Laboratory directors can take the initiative to review maintenance records, QA documentation, and other records on a weekly and monthly basis to ensure that there is not a backlog when the annual review is to be completed. Technical personnel can be proactive and review information for accuracy prior to the laboratory director’s review. Another key to success is to address issues immediately and complete all necessary corrective actions with accompanying documentation. 

The inspection-ready lab reviews its past inspection/survey reports, performs internal assessments, and constantly reviews the QA plan. Then it can welcome, rather than dread, Inspection Day. The lab that stays prepared maximizes its chances of success in the inspection process. 

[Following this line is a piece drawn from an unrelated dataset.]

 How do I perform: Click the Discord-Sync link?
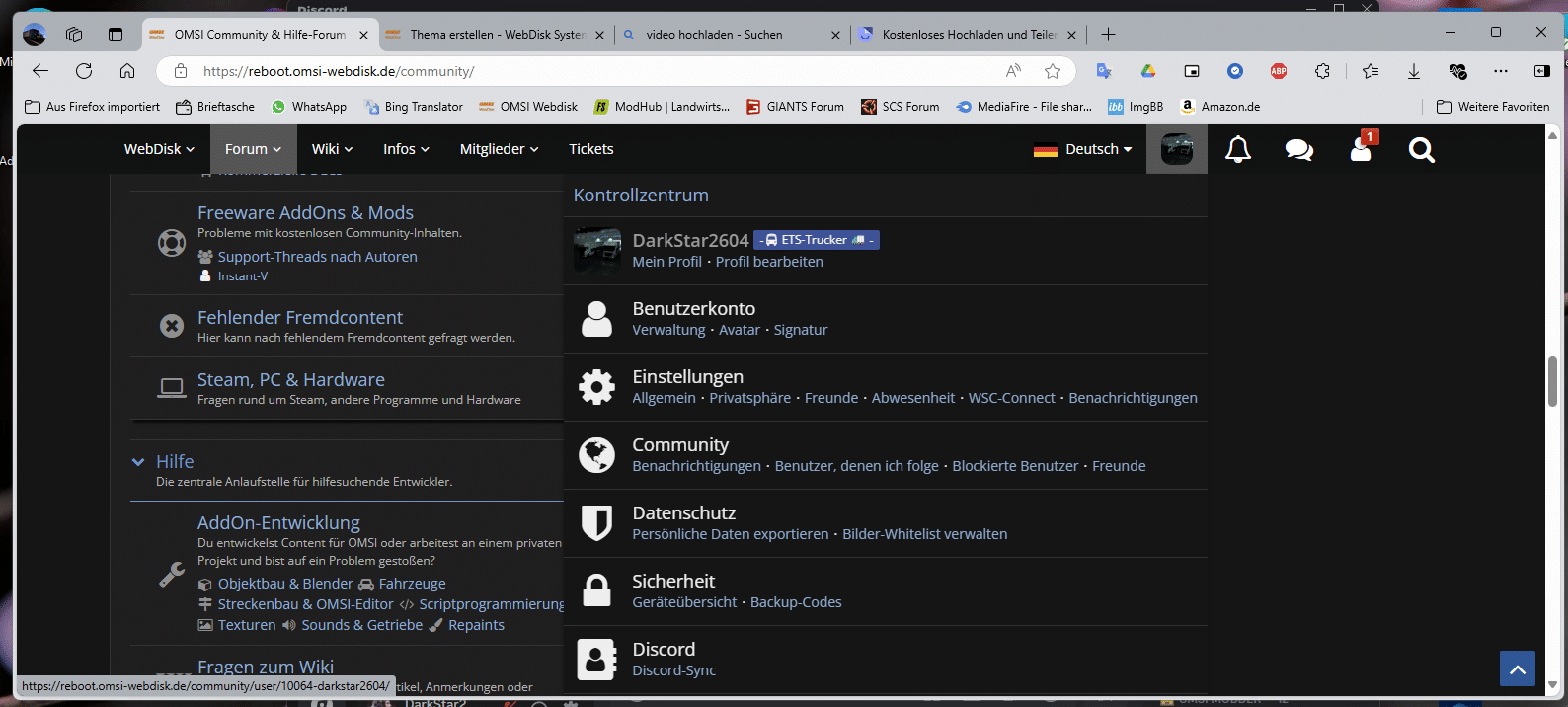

Rose Mary Casados serves as president of COLA’s education subsidiary, COLA Resources, Inc. (CRI), provider of online continuing education for physicians, laboratory personnel, and allied health professionals. CRI also offers educational products in both electronic and hard copy form, on such topics as technological and regulatory  issues including IQCP, and live educational events including webinars, workshops, and the annual Symposia for Clinical Laboratories.

References 

  1. List of approved accrediting organizations under the clinical laboratory improvement amendments (CLIA). http://www.cms.gov/Regulations-andGuidance/Legislation/CLIA/Downloads/AOList.pdf. Accessed August 4, 2014.
  2. Clinical Laboratory Improvement Amendments (CLIA).How to obtain a CLIA certificate brochure. https://www.cms.gov/Regulations-and-Guidance/Legislation/CLIA/downloads/HowObtainCLIACertificate.pdf. Accessed August 4, 2014.
  3. Mumford J. Internal lab inspections: how we stay “CLIA ready” at our physician office laboratories. CRI Annual Symposium for Clinical Laboratories. 2013.